Task inputs:
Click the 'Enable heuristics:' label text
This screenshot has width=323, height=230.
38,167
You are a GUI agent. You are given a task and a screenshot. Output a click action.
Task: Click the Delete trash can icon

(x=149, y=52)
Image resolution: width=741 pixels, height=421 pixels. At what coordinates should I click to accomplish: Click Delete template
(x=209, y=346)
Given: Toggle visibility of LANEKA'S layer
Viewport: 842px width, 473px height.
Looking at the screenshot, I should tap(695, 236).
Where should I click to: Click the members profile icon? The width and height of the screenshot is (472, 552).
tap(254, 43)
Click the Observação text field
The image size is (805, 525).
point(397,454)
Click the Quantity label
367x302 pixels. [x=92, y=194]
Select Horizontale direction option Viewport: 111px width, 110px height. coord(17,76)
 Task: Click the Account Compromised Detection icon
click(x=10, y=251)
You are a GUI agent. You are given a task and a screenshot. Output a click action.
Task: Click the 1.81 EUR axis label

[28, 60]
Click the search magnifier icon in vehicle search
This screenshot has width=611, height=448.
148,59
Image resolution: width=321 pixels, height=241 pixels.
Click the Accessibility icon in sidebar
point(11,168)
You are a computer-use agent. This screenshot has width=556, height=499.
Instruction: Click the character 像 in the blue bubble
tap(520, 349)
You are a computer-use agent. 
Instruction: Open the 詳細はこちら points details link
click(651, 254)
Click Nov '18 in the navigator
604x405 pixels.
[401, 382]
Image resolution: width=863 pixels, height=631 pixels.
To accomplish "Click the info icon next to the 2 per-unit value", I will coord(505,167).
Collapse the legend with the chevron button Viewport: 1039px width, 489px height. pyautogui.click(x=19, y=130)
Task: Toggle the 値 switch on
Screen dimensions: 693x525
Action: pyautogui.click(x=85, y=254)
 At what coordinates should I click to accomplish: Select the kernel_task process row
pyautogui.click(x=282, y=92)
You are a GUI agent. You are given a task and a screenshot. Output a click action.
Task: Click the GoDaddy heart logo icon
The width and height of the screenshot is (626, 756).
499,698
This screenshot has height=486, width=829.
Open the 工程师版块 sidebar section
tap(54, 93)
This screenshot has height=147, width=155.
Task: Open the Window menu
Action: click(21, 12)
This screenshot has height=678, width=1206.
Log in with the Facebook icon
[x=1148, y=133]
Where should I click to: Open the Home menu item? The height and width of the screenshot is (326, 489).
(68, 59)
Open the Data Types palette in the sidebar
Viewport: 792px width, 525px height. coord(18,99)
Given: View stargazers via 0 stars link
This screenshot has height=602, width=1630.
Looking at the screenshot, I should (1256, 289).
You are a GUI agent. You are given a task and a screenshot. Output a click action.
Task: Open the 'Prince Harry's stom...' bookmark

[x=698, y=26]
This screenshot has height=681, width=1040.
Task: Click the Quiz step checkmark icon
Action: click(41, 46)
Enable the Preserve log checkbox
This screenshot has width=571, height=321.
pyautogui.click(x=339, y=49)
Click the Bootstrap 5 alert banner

Action item:
Please transcribe each of the entries, exactly as written.

The answer:
Click the 'Enable heuristics:' label text
This screenshot has width=323, height=230.
38,167
You are a GUI agent. You are given a task and a screenshot. Output a click action.
Task: Click the Delete trash can icon

(x=149, y=52)
Image resolution: width=741 pixels, height=421 pixels. At what coordinates should I click to accomplish: Click Delete template
(x=209, y=346)
Given: Toggle visibility of LANEKA'S layer
Viewport: 842px width, 473px height.
Looking at the screenshot, I should tap(695, 236).
Where should I click to: Click the members profile icon? The width and height of the screenshot is (472, 552).
tap(254, 43)
Click the Observação text field
The image size is (805, 525).
point(397,454)
Click the Quantity label
367x302 pixels. [x=92, y=194]
Select Horizontale direction option Viewport: 111px width, 110px height. coord(17,76)
 Task: Click the Account Compromised Detection icon
click(x=10, y=251)
You are a GUI agent. You are given a task and a screenshot. Output a click action.
Task: Click the 1.81 EUR axis label

[28, 60]
Click the search magnifier icon in vehicle search
This screenshot has width=611, height=448.
148,59
Image resolution: width=321 pixels, height=241 pixels.
Click the Accessibility icon in sidebar
point(11,168)
You are a computer-use agent. This screenshot has width=556, height=499.
Instruction: Click the character 像 in the blue bubble
tap(520, 349)
You are a computer-use agent. 
Instruction: Open the 詳細はこちら points details link
click(651, 254)
Click Nov '18 in the navigator
604x405 pixels.
[401, 382]
Image resolution: width=863 pixels, height=631 pixels.
To accomplish "Click the info icon next to the 2 per-unit value", I will coord(505,167).
Collapse the legend with the chevron button Viewport: 1039px width, 489px height. pyautogui.click(x=19, y=130)
Task: Toggle the 値 switch on
Screen dimensions: 693x525
Action: pyautogui.click(x=85, y=254)
 At what coordinates should I click to accomplish: Select the kernel_task process row
pyautogui.click(x=282, y=92)
You are a GUI agent. You are given a task and a screenshot. Output a click action.
Task: Click the GoDaddy heart logo icon
The width and height of the screenshot is (626, 756).
499,698
This screenshot has height=486, width=829.
Open the 工程师版块 sidebar section
tap(54, 93)
This screenshot has height=147, width=155.
Task: Open the Window menu
Action: click(21, 12)
This screenshot has height=678, width=1206.
Log in with the Facebook icon
[x=1148, y=133]
Where should I click to: Open the Home menu item? The height and width of the screenshot is (326, 489).
(68, 59)
Open the Data Types palette in the sidebar
Viewport: 792px width, 525px height. coord(18,99)
Given: View stargazers via 0 stars link
This screenshot has height=602, width=1630.
Looking at the screenshot, I should (1256, 289).
You are a GUI agent. You are given a task and a screenshot. Output a click action.
Task: Open the 'Prince Harry's stom...' bookmark

[x=698, y=26]
This screenshot has height=681, width=1040.
Task: Click the Quiz step checkmark icon
Action: click(41, 46)
Enable the Preserve log checkbox
This screenshot has width=571, height=321.
pyautogui.click(x=339, y=49)
Click the Bootstrap 5 alert banner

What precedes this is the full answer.